Cómo hacerlo: Escribe lo que sigue en el texto sobre los poemas de Virginia y el agua, empezando justo después de la frase «“todo me es alba”, dice la poeta».

Y ve su país, un dormirse con hambre. Ese otro vacío. Y ve su casa, sus ancestros. Todo lo mira tan intensamente, tan dejado de lado. «Instantes de no estar en lo mirado». ¿Miras desde el naufragio, desde el agua?, le pregunto.
Leve voz la de Virginia, madura, seria, firme en el recuerdo y el intento. Y desde el agua siempre. En ese elemento vibran estos poemas. En «el nudo que desnuda. Una ola más y me voy, dice. Y se queda ahí».
«En el lejano oriente el agua es in-diferenciada en cuanto no tiene en sí una forma: No tiene interioridad, Así, se opone a la esencia, que se afirma, que al permanecer en si misma se diferencia del otro o se opone al otro… El agua toma la forma del otro para revelarse. Es amable porque, en vez de asentar, de asentarse, se amolda a cualquier forma. Dado que carece de toda firmeza, no impone. Es dócil y moldeable. No encuentra, por lo tanto, resistencia».
En Descierto, los últimos poemas de este libro. Este tomar la forma del otro trae esperanza, este aparecer o llenarse de todo. Hay un florecer de colores, una añoranza, una radiación del ser. No se está sólo ya, está el amor. «¿Podré regresar y ser el mismo luego de haberte conocido?», dice. O simplemente «se cierra el libro de reclamos». Pero siempre estos poemas están llenos de agua. «Versa conversa con su gota de agua». El otro se integra y modifica y ya no somos lo mismo después del contacto: «todo me es alba», dice la poeta.

Datos registrados:
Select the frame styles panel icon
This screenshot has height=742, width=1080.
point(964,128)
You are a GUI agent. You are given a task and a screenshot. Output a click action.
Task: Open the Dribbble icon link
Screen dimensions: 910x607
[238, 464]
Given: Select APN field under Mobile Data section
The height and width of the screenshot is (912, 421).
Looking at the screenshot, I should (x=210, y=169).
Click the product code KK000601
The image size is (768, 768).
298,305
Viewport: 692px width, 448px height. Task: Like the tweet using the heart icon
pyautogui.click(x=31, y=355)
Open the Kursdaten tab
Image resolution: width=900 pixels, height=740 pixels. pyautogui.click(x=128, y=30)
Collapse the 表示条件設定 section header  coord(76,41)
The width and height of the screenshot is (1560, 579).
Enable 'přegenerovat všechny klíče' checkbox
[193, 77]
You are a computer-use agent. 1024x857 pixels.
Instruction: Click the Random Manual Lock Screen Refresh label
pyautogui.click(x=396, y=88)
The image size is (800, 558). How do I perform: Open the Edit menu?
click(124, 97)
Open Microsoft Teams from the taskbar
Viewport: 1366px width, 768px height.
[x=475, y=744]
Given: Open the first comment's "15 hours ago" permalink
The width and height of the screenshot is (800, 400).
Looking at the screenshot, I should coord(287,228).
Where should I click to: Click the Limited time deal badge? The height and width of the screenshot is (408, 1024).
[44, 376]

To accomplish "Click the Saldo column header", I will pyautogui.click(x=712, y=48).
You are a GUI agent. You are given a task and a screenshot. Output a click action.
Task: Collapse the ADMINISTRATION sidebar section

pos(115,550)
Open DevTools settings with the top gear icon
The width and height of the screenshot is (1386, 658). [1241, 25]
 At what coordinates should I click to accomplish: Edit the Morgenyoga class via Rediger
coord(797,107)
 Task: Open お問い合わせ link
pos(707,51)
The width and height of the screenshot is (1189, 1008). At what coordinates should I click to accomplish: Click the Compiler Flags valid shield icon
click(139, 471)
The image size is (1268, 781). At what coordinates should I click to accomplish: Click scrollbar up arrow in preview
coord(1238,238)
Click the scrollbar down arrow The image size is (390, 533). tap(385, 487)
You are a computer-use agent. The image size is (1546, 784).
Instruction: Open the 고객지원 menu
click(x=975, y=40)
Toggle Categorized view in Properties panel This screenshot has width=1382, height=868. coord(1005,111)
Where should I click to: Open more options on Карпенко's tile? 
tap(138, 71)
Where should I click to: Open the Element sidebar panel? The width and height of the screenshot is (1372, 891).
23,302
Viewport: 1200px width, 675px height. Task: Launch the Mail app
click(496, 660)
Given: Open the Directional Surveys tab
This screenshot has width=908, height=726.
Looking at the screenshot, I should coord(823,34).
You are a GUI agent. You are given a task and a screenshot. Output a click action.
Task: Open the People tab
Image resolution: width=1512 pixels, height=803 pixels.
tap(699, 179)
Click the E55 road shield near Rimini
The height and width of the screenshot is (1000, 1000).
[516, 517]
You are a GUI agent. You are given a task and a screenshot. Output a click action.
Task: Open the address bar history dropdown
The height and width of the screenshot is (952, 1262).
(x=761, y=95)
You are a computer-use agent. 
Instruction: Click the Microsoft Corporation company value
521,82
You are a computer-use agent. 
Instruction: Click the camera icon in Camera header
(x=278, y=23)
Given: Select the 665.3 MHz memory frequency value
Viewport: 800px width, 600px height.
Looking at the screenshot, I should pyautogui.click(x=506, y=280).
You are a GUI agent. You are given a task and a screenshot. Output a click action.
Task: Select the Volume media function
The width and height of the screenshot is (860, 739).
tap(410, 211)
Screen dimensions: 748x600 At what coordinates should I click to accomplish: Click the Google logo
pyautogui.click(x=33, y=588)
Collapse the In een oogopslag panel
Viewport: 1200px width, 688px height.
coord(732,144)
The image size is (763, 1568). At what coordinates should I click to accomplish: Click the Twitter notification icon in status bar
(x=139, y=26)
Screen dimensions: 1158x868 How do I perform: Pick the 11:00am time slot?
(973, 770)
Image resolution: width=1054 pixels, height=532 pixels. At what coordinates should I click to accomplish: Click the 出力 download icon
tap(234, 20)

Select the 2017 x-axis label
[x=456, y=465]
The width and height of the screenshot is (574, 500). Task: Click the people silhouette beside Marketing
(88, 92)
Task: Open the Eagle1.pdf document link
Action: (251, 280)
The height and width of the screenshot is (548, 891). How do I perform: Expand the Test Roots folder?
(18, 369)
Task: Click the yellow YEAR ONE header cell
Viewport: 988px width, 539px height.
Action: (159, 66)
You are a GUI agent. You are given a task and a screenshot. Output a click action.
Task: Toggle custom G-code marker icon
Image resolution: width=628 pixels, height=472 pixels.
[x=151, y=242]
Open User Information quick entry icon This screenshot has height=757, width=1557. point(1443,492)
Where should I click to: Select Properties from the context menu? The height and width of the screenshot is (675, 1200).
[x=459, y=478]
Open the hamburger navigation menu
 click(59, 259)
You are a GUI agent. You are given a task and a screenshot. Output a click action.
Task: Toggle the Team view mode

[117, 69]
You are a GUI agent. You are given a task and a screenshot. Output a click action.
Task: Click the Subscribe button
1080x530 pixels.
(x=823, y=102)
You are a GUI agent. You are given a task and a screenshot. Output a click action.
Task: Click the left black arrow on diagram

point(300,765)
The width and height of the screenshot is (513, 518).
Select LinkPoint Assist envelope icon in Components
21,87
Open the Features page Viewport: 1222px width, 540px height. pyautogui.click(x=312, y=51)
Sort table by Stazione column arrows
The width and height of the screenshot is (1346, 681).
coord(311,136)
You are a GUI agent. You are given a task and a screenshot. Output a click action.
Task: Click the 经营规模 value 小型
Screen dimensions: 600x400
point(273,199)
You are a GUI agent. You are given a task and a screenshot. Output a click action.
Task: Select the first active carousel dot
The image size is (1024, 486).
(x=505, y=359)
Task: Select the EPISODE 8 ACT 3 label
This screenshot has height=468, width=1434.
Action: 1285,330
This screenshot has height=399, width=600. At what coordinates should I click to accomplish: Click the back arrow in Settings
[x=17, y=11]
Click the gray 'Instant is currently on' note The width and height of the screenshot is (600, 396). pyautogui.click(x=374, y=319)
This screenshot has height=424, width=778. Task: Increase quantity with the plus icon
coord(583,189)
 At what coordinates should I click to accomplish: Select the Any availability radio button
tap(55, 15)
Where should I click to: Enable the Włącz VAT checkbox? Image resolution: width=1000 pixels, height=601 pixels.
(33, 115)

Resultado:
Pero siempre se mantiene esa lejanía, la soledad del que existe extraviado, rozando precipicios, danza. Sin embargo, ahora está la orden de no detenerse. Y es que la ausencia de lleva en uno y aún es tan occidental, tan triste y dura. «¿Qué desierto somos?», se pregunta aún. Y entonces la poesía corre como un arroyo por la página paisaje del desierto. Palabras que se agolpan y chocan entre sí como pequeñas corrientes desordenadas, y juegan a avanzar en el intento siempre inquieto de alcanzar el asombro, merecido.
Me parece bien terminar insistiendo «con la imagen (de Han, que es) de Zhuang zi», citada al principio, sobre el calzado y ese olvidar lo que está bien, lo que nos es cómodo, diciendo que también «se olvida la cabeza cuando se piensa correctamente. Uno olvida incluso a sí mismo cuando uno está completo».